When the iteration speed of large models is measured in weeks, how to break through the computing power bottleneck and engineering barriers has become the ultimate question in AI development. On June 27, 2026, Mingshi Intelligence, in collaboration with the OpenBMB open-source community and AGI BAR, held an in-depth exchange event named "AI4AI Fermentation Night." During the event, Li Yuxuan, the technical lead of Mingshi Intelligence's AI Infra, provided a detailed analysis of its self-developed production-grade pre-training framework - ForgeTrain, revealing the underlying logic and practical breakthroughs of the paradigm shift "AI manufacturing AI."

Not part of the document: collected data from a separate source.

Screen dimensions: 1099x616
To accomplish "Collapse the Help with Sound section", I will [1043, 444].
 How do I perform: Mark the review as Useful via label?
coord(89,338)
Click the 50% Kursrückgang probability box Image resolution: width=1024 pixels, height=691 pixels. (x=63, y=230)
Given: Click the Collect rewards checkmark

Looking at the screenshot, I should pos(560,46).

Li Yuxuan pointed out that as the marginal benefits of high-quality internet data and computing power supply are diminishing, the traditional path of "stacking data and computing power" has reached its limit. The industrial revolution realized "machines manufacturing machines," while the intelligent revolution is moving toward "AI manufacturing AI." ForgeTrain is a single-point verification of this path. Its core idea is: using AI to forge a specialized training framework tailored for specific models and hardware architectures from scratch, rather than relying on manually maintained general software stacks.

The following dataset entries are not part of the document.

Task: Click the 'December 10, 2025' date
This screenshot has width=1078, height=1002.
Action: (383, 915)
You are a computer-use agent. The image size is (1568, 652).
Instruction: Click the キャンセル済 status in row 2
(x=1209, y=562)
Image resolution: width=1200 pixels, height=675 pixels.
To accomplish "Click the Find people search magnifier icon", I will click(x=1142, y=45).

In performance tests, ForgeTrain demonstrated remarkable iteration efficiency. Through an automated process, the framework matched the performance of the industry flagship framework Megatron-LM within 8 hours and achieved stable surpassing within 1.5 to 2 days, with an MFU (compute utilization) increase of about 8% to 10%. This capability has successfully been migrated to different models such as MiniCPM4-0.5B/8B and is compatible with various hardware platforms, including H100 and Huawei Ascend NPU.

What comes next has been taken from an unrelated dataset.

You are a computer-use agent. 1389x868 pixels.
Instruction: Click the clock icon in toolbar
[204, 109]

The success of ForgeTrain relies on Li Yuxuan's summarized "Four-Stage Harness Optimization Process." Starting from the Anchor stage, where binary consistency is locked, it goes through Bit-for-Bit basic function generation, Surpass performance sprint after removing constraints, and finally enters the Per-Op stage, which involves deep customization of each operator. The entire process is entirely determined by AI without any manual intervention, successfully transforming NVIDIA's years of accumulated engineering moat into a technical problem that can be automatically decoupled by AI.

This practice is summarized as "Forge Engineering" - a new engineering paradigm for the AI era. Li Yuxuan believes that in the future, everyone will have the ability to customize their own model assistant, and the software form will undergo a large-scale reshaping.